We human beings are notoriously bad at making choices today that will serve us well in the long-run. I know I should exercise, but I’m too busy today – I’ll do it tomorrow. I also know that a luscious looking dessert will blow my calorie budget for the day – but I’ll do better tomorrow.
Put a bunch of us human beings together in an organization, and add impatient investors to the mix and the propensity for “short-termism” can become truly dangerous. When I have (anonymously) polled audiences on the extent to which short-term thinking represents a danger to their organization, typically a majority of them say it’s a serious – or even potentially fatal – problem.
We see this problem in spades when we work with our HR clients. In addition to the normal propensity to pay too little attention to the future consequences of current decisions, the “people side of the business” also suffers from profound mis-measurement. Although CEOs are fond of saying “our people are our most important asset,” in reality an organization’s people – and investments in those people – are measured as costs, not assets.

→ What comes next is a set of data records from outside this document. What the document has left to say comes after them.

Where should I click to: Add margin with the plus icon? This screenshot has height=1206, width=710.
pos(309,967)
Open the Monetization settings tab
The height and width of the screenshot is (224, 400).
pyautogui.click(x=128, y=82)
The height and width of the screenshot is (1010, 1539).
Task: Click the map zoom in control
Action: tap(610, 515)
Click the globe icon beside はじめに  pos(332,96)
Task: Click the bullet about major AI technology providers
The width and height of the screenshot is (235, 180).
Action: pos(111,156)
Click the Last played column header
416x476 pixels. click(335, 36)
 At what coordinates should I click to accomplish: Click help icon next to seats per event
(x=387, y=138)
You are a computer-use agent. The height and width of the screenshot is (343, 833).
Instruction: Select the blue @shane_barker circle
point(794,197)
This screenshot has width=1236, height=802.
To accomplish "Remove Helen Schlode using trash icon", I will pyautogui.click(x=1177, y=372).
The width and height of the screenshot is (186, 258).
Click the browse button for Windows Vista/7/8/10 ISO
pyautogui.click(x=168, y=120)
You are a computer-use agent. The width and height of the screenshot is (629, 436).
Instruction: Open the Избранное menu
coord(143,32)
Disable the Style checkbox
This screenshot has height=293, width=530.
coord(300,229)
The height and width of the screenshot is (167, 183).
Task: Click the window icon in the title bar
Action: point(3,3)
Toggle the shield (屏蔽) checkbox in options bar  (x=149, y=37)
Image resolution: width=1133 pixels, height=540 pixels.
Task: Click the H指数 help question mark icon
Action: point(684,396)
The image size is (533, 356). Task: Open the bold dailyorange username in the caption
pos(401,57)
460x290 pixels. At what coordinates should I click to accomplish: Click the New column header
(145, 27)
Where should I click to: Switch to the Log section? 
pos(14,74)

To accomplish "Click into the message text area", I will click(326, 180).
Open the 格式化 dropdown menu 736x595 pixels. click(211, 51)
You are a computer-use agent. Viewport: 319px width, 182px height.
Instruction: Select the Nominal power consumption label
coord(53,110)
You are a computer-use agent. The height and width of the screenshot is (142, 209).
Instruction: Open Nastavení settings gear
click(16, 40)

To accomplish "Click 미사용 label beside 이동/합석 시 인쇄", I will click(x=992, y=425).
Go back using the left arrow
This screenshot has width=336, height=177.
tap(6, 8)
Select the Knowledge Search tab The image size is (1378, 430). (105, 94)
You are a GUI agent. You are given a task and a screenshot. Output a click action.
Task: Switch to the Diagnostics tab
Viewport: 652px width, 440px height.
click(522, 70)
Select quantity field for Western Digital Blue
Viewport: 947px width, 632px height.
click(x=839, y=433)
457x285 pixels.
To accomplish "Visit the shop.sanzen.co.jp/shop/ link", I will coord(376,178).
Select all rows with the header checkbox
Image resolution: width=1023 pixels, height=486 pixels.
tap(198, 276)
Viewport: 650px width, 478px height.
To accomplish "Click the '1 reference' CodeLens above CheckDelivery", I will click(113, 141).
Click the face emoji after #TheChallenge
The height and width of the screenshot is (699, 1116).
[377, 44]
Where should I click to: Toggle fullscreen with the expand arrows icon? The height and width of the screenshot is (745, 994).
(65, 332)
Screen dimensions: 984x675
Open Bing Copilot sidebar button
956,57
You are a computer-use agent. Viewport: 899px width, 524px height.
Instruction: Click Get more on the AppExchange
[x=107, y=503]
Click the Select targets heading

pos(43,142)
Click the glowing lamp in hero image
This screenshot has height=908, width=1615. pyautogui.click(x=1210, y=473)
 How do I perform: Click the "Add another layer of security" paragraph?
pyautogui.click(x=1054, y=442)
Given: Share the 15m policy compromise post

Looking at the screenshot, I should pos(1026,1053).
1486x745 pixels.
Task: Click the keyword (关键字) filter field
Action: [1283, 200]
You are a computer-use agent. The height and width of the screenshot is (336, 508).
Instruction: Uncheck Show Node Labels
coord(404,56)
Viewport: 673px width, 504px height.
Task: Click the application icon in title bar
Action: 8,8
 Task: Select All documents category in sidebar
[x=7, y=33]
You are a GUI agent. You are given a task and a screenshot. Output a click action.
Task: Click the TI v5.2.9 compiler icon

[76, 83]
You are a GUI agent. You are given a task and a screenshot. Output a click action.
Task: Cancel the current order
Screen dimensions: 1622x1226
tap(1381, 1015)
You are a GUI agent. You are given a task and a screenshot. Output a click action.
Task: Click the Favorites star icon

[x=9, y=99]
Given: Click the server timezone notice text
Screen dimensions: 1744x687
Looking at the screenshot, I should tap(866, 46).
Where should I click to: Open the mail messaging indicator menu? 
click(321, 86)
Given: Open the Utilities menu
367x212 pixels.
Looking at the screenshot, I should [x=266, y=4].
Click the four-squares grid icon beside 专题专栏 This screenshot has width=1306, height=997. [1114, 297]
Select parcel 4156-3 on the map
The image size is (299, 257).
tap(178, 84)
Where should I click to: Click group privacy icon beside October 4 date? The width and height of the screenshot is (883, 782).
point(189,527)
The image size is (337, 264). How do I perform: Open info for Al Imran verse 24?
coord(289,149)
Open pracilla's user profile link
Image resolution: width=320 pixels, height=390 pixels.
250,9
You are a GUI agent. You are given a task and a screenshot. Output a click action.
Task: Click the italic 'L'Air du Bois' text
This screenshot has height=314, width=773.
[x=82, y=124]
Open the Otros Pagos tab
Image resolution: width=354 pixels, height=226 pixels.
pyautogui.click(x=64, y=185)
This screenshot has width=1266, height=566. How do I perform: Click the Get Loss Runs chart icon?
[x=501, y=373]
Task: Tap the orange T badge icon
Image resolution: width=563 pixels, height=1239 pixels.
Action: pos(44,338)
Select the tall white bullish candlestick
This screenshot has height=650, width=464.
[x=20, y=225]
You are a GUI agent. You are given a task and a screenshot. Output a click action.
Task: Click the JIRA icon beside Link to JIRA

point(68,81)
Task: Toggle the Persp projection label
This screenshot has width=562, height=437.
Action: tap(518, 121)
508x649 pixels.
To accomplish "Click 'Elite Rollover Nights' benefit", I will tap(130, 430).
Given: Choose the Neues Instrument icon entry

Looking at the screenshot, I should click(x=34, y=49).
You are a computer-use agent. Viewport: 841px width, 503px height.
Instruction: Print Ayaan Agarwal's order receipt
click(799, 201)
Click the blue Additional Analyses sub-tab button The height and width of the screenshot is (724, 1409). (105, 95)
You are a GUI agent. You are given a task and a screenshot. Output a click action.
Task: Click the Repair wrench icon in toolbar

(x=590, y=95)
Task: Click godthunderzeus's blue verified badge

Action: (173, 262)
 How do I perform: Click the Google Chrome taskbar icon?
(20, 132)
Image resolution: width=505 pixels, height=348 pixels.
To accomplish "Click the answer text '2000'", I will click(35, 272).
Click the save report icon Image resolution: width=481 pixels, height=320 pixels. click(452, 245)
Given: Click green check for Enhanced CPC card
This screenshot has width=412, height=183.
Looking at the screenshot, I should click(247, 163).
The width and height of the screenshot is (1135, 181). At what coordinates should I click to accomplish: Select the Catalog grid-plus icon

Moreover, because most HR departments have little capacity for bringing fact-based analysis to bear on their decision-making processes, they tend to suffer from chronic overload. One program gets piled on top of another, with no way of knowing which ones really matter, which ones don’t, and which ones may actually be harmful.
Metaphorically speaking, this is the equivalent of a badly near-sighted captain steering a ship with a bunch of instruments that are often (but not always) pointing in the wrong direction. The lucky ones end up being only modestly off course. The less fortunate endlessly swerve back and forth in an attempt to get back on course. The unlucky ones end up shipwrecked.
If this scenario sounds familiar, your HR function is firmly in the grips of the tyranny of the urgent.
Escaping it requires better instruments – those that consistently point the ship in the right direction, thereby compensating for the organizational myopia that contributes to dangerous short-termism. That’s why the emerging field of human capital analytics is so exciting. It holds the promise of helping HR functions escape the tyranny of the urgent – and in so doing, improving the lot of stockholders and employees alike.